§ **Source passage**:
+ + +

[ale] Slackware questions for Slackware users

Geoffrey esoteric at 3times25.net
Sun Sep 28 07:25:54 EDT 2003


Greg wrote:
> I should preface this to say that I honestly hope that this does not
> devolve into some distro religious war or a thread hi-jacking into
> religion, politics, or any other discussion.  I would like to find
> out more about *this exact* distro before going to the trouble of
> downloading an ISO and playing with it.
> 
> I have only tried Mandrake (3 yrs ago), RH 7.3, and Suse 8.2 and
> OpenBSD - so I have some questions about the Slackware Linux distro.
> I am looking for some type of Linux distro that is less commercial
> than RH, Suse, etc.. to run on servers.

You're on the right track with Slack then.

> 
> 1.  What do you think are the main differences between Slackware and
> the rest ?

Slackware will provide you a smaller footprint.
It's built from tar files, not rpms or dep format.
It's a very fast install, when you're trying to create a small footprint 
or server for specific purposes (firewall, dns, dhcp..)

+ + +

§ **Request 1**: Can you retype the records from their first line through the line that contains "(x=523, y=129)"?
The records have nothing to do with the Slackware text.

+ + +

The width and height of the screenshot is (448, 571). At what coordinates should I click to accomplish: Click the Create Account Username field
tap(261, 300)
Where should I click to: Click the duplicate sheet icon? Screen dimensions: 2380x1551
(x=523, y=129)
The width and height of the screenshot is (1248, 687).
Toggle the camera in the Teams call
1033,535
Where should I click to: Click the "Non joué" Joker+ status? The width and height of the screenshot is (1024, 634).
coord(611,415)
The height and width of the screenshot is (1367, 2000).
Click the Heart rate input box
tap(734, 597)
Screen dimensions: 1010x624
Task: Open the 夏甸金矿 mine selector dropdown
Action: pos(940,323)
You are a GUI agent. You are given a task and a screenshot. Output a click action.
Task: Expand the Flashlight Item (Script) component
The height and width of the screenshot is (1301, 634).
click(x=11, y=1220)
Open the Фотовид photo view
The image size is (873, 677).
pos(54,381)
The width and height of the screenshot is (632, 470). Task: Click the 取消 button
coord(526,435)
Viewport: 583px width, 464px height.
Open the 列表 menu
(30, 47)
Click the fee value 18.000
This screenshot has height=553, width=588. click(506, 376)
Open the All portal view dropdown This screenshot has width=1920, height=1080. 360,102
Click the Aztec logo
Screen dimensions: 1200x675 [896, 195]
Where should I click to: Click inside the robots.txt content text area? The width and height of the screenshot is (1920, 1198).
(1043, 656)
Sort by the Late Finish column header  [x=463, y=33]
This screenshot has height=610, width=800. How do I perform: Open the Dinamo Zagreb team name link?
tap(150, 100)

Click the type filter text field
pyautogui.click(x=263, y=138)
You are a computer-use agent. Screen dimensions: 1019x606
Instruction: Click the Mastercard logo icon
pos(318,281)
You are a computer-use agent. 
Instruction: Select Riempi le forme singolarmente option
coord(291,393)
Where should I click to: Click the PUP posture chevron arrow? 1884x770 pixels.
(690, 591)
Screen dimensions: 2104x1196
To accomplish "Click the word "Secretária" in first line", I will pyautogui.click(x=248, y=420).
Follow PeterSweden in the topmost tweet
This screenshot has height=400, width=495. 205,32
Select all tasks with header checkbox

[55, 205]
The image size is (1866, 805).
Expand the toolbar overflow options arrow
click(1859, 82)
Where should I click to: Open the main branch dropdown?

+ + +

§ **Request 2**:
Does each statement agree with the Slackware post? Answer yes or no for each, and quote the words from the post that decide it.
(a) Greg has tried Suse 8.2.
(b) Slackware is built from rpms.
(c) Greg wants a distro that is more commercial than RH.

§ **Full output 1**:
The width and height of the screenshot is (448, 571). At what coordinates should I click to accomplish: Click the Create Account Username field
tap(261, 300)
Where should I click to: Click the duplicate sheet icon? Screen dimensions: 2380x1551
(x=523, y=129)

§ **Full output 2**:
(a) Yes: "I have only tried Mandrake (3 yrs ago), RH 7.3, and Suse 8.2"
(b) No: "It's built from tar files, not rpms or dep format."
(c) No: "I am looking for some type of Linux distro that is less commercial"